Final answer:
From 1450 to 1750, religious legitimacy was a fundamental aspect of political authority in land-based empires. Leaders used religion to justify their power and maintain social order, often integrating with the prevailing religious structures or forming new ones to boost their political standing.
Step-by-step explanation:
During the period of land-based empires from 1450 to 1750, religion was used to legitimize political authority in various ways. Most systems in Europe after the Roman Empire were monarchies that embraced Christianity as a means to justify their rule. As seen in the Holy Roman Empire, the Italian city-states, and emerging nation-states like France and Spain, the power of rulers was often established or enhanced through their relationship with the church.

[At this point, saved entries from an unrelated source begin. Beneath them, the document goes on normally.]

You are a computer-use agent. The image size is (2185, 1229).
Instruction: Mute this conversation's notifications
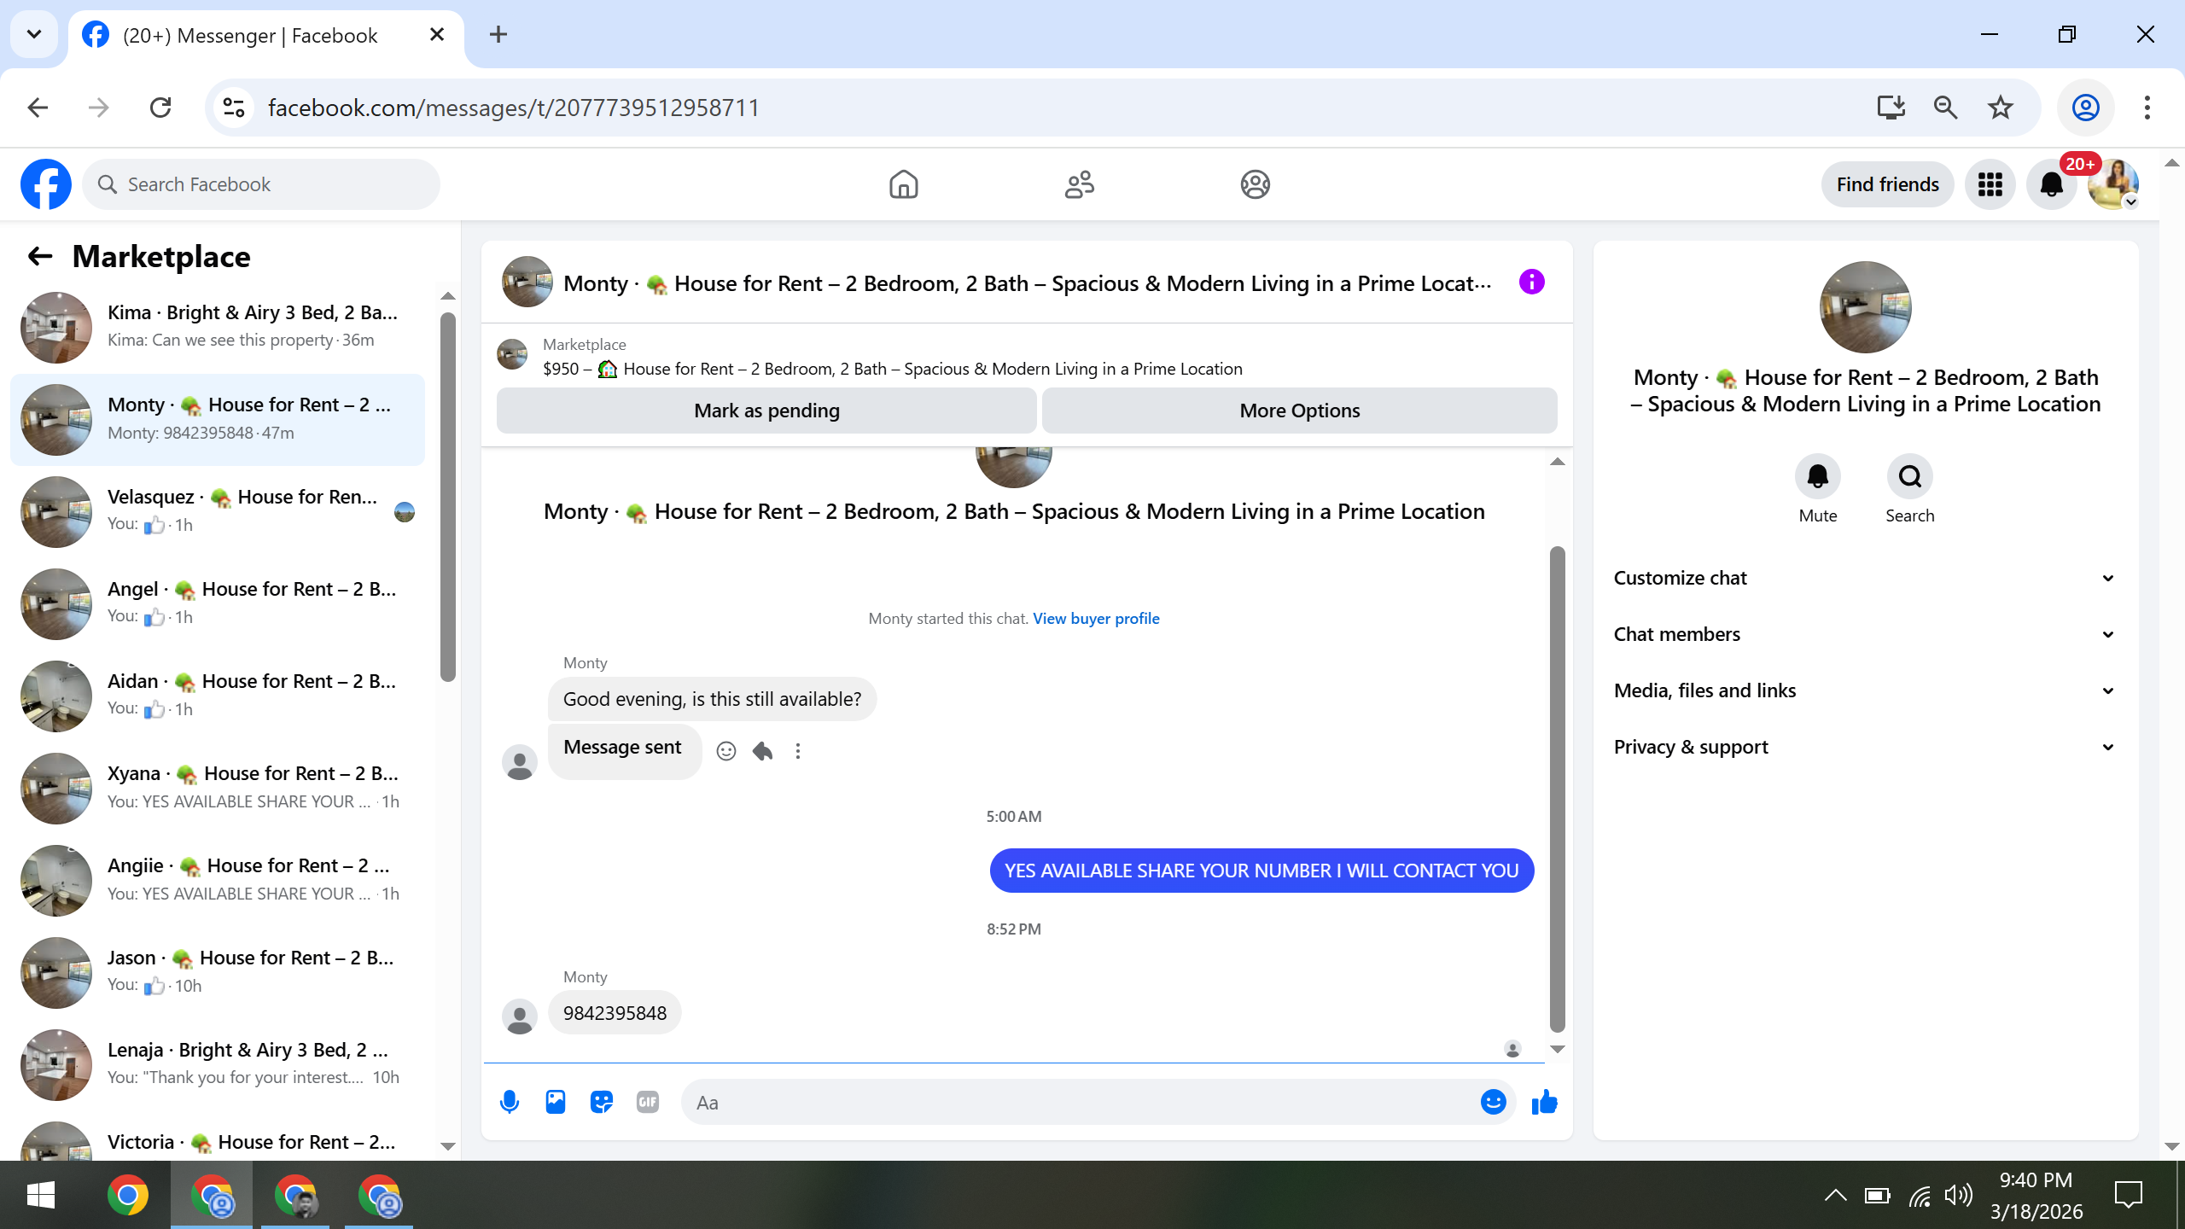click(1817, 476)
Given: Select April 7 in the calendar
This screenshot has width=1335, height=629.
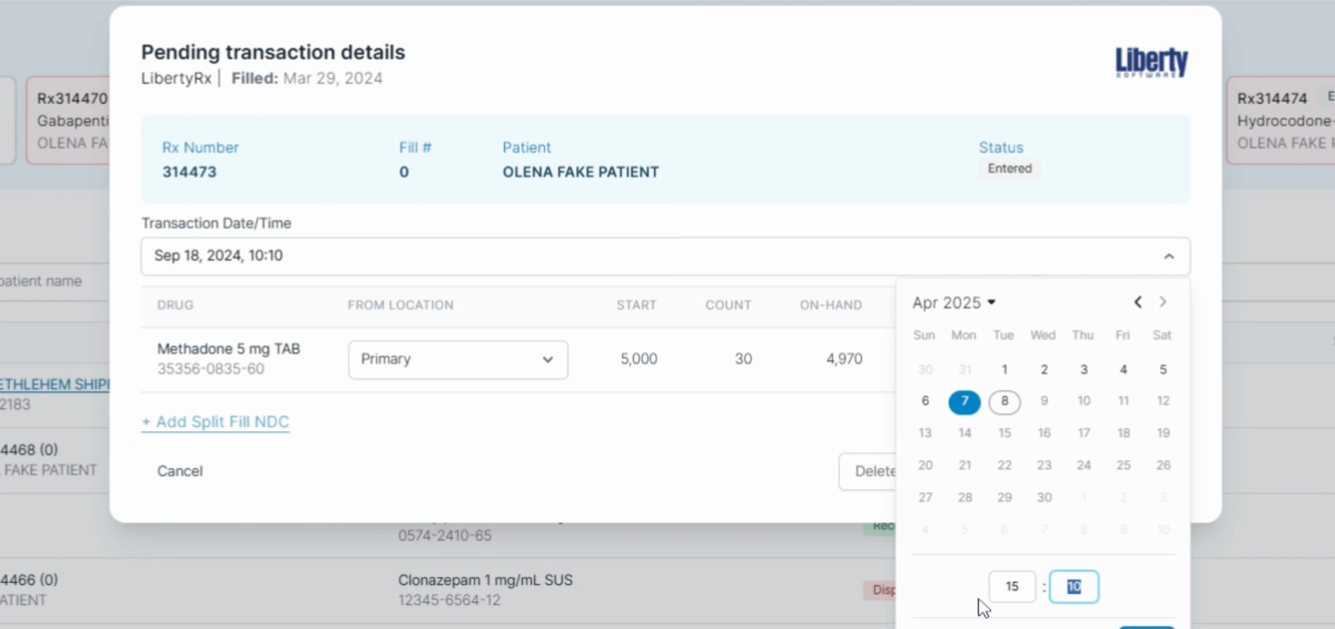Looking at the screenshot, I should pyautogui.click(x=964, y=402).
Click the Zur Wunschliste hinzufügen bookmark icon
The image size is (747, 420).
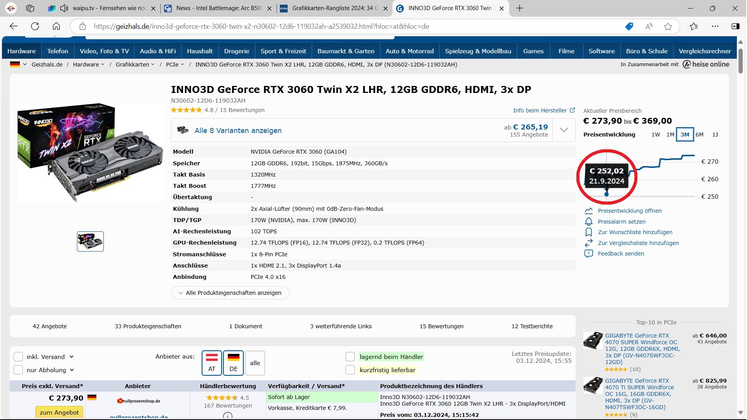589,232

Empire rulers such as the Byzantine emperors, and the leaders of the Sasanian Empire or the Aksumites, fused statecraft with religious policy and imagery. This connection conveyed the idea that their rule was sanctioned by divine power.
In the aftermath of the Protestant Reformation, which questioned the authority of the Roman Catholic Church, secular rulers found new ways to assert their legitimacy, sometimes by forming national churches or supporting emerging denominations that empowered their political position.
The philosopher Karl Marx later critiqued this intertwining of religion and state, viewing religion as a tool to perpetuate class structures by creating an illusion of happiness that distracted from the pursuit of social and economic reforms. Similarly, the conversion of Germanic kings to Catholic Christianity and their use of bishops and monasteries played a role in both stabilizing their rule and integrating with their subjects.